In summary, performance analysis is useful to highlight which algorithm or variant performs best in a particular setting or whether the performance is comparably equal; STNs help further to identify “why” a specific solution is different (or similar) from the perspective of the search space dynamics.

Conclusions

We analysed the role of crossover in the behaviour and performance of fitness-based NEAT and novelty NEAT in the maze domain. We conducted both a standard comparative analysis and a search trajectory networks (STNs) analysis. To use STNs, we adapted the tool to incorporate complex neural genomes, and search spaces with large amounts of neutrality, as it is well known that there are many ways to set a neural network that instantiate the same behaviour.

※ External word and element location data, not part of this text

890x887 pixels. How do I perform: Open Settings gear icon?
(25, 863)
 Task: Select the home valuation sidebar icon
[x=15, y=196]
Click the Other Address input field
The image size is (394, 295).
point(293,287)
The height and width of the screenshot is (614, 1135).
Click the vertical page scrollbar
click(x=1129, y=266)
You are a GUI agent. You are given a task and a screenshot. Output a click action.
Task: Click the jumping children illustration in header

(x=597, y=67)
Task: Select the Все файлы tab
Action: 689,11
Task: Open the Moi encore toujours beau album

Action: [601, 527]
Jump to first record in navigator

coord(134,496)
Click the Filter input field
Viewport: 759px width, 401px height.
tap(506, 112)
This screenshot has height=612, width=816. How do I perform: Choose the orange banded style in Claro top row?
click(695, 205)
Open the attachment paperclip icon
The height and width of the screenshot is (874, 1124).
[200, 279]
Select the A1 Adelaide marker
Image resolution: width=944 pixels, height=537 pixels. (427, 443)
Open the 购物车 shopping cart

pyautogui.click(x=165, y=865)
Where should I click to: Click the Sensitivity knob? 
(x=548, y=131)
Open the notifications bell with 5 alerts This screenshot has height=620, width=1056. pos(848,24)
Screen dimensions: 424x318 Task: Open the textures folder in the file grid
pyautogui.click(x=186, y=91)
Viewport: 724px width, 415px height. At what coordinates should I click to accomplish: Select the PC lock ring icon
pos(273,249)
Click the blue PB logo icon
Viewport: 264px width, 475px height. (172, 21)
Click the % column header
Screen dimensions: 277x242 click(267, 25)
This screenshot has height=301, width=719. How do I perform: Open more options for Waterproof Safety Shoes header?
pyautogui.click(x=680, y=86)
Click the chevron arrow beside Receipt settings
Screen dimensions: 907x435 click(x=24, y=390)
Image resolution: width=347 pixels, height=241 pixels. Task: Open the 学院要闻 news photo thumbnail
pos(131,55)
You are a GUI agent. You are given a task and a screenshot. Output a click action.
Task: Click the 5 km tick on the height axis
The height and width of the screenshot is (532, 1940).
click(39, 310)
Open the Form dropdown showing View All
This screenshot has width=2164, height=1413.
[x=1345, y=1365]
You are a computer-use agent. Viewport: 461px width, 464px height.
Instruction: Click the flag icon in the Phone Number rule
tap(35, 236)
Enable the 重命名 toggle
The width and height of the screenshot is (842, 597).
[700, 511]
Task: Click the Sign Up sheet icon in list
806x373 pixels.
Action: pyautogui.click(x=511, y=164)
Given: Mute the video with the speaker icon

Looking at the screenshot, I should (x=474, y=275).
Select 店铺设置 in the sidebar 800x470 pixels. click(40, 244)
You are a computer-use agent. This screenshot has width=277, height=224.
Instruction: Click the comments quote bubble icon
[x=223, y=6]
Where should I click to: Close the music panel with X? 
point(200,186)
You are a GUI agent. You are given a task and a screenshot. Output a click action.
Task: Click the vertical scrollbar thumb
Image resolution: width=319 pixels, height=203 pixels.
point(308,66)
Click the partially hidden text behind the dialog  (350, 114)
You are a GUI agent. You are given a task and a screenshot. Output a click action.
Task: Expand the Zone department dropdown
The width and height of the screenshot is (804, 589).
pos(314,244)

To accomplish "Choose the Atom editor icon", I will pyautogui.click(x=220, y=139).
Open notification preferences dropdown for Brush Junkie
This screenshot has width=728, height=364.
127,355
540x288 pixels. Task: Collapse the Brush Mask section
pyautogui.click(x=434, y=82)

Our results confirm the advantage of novelty search over fitness-based search in a deceptive domain such as evolving neural controllers for maze navigation. As for the role of crossover, it seems that it can help the search process for fitness-based search. The advantage of using of recombination is less clear when novelty search is used. Our findings on the maze navigation domain indicate that Novelty search without crossover is more effective at reaching good solutions. Without recombination, a larger number of trajectories reach a successful neural network design, and they do so with shorter trajectories (shortest paths in the trajectory network). However, the trajectories with recombination seem to explore more widely the search space, as indicated by the longer trajectories. Therefore, recombination brings additional population diversity which can potentially be useful in yet more complex domains. Recombination in evolutionary computation is generally useful as it can bring diversity without destroying good solution components. We argue, therefore, that the role of recombination within Novelty search deserves further investigation. In particular, the interplay between the diversity brought by the two mechanisms, novelty and recombination, is not yet well understood.

Future work will analyse search algorithms that hybridise novelty and fitness; it is now well known that both components are required for effective neuroevolution, as the growing body of work in quality-diversity optimisation [4, 8] indicates.